The largest of the North Africa islands, Djerba is much loved for its turquoise sea, colourful souks and year-round good climate. It has a history of being a crossroads for many cultures, which continues to modern times.
The island of Djerba, spanning 514km2, enjoys a warm climate year-round, and visitors can experience a bit of it all: from the ancient to modern, beach life to cultural hotspots.
A beach-lovers’ paradise
The southeast coast offers a number of quieter beaches between the towns of El Kantara and Aghir. Some of the island’s most stunning beaches, however, can be found along the island’s northeast coast. These beaches, while tending to be more popular, are often privately owned by resorts, many of which are family-friendly. Many of the resorts also offer water sports, so visitors can delight in paddle boating, windsurfing--even camel riding!
Tired of the beach? Houmt (El) Souk, translated as “the market neighbourhood”, is the island’s main town, located in the north. It developed on the ancient Roman city of Gerba (or Girba). The town has seen its fair share of visitors: from Arabs and Spaniards to Punics and Turks.
Indeed, it’s easy to get a feel of the old world while strolling the town, which has always been home to a wide variety of cultures, traditions and ethnicities. Visitors can stroll the souk- and shop-lined alleyways, where colourful rugs, pottery and spices contrast the town’s white-washed walls, or marvel at the architecture of Borj El K’bir fort (the once stronghold of Dragut, a Turkish pirate!), or a number of mosques and small synagogues.
Djerba’s heart and soul
Midoun is the second most well-known city on Djerba, site of the Guellala Museum which celebrates the island’s culture, costumes and traditions. It also includes an observation tower--great for catching the sunset.

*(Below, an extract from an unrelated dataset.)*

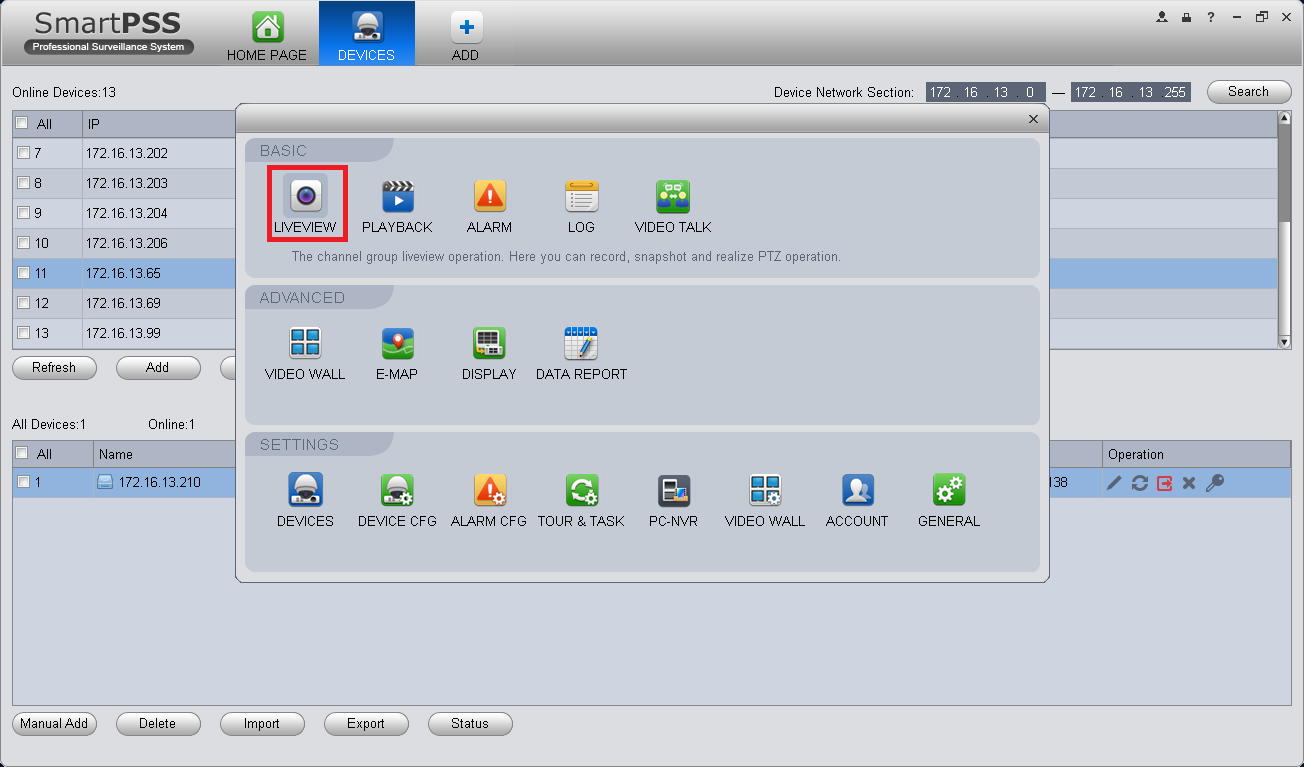Select All checkbox in online devices table
1304x767 pixels.
(x=22, y=124)
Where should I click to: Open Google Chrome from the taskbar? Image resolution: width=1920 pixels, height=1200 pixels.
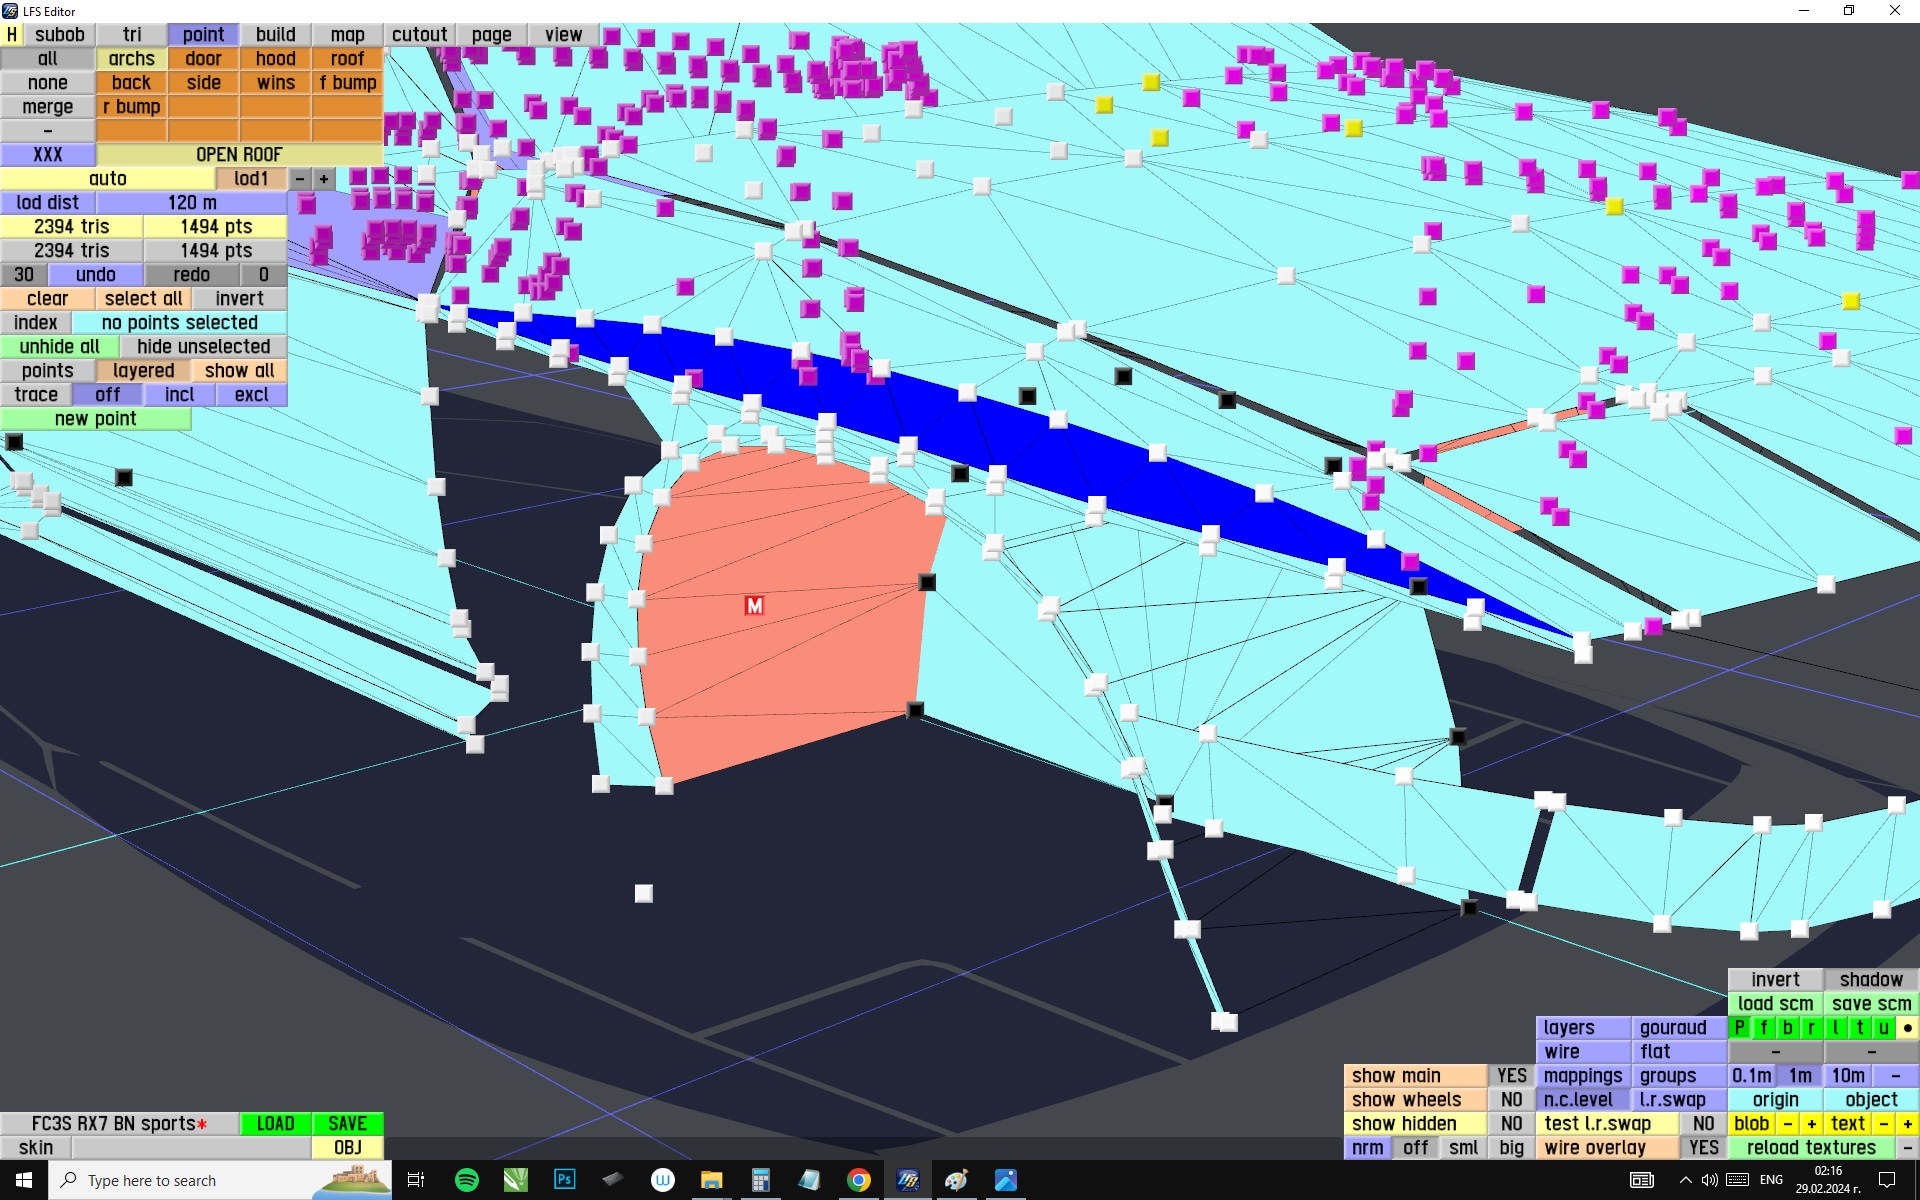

Further inland is Djerbahood, in which international and local artists teamed up to create a true open-air museum with 250 original, vibrant works of street art. The project has completely transformed the village of Erriadh.
Although Arabic is the main language, with a Berber language spoken in some villages don’t worry: French is widely spoken, and English is spoken in most tourist areas. Most street signs are bilingual.